In his ongoing efforts to make West Virginia a more hospitable state to business, Gov. Joe Manchin has taken the unusual step of filing an amicus brief with the state Supreme Court of Appeals, asking the court to clarify the ability of DuPont to challenge a jury’s award of punitive damages against it. DuPont last week filed an appeal (news release) to the state’s top court of last October’s awarding of $196.2 million in Harrison County Circuit Court, the result of a class-action lawsuit by residents who charged a nearby zinc smelter endangered the public through heavy metals. (Previous news coverage.)
AP now reports that Manchin’s brief cites a 2003 U.S. Supreme Court decision to argue that the 14th Amendment guarantees appeals of punitive damages, asking whether consideration of a written appeal alone is adquate. The plaintiff’s lawyers express outrage; Florida lawyer Michael Papantonio declared, “This just further delineates how badly the deck is stacked in West Virginia against people trying to recover when they’re taking on DuPont. It’s stacked against people who have been wronged by corporate America.”
Really? Stacked for business against the people? According to Directorship Magazine’s 2008 Boardroom Guide to State Legal Climate — a project of the American Justice Partnership — West Virginia ranked 49th in the county in anti-business legal climates.
The governor’s brief in DuPont v. Perrine is available here.

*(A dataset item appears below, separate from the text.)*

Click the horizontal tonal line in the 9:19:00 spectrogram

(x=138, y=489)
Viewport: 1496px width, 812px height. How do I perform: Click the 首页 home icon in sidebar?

In other West Virginia legal news, Walter Olson at Point of Law reports: “In West Virginia, a state where government hiring of private lawyers to pursue public lawsuits has been particularly controversial, four law firms including Hagens Berman are set to split $3.9 million for prosecuting an antitrust suit against Visa and MasterCard that resulted in a settlement, per the Charleston Daily Mail. And Attorney General Darrell McGraw has appointed four lawyers to pursue a new suit against a variable annuity life insurance provider. Steve Roberts, who heads the state chamber of commerce, said it’s particularly frustrating that the AG’s office makes no disclosure about how the lawyers — many of whom contribute to his campaign — are selected for the task. ”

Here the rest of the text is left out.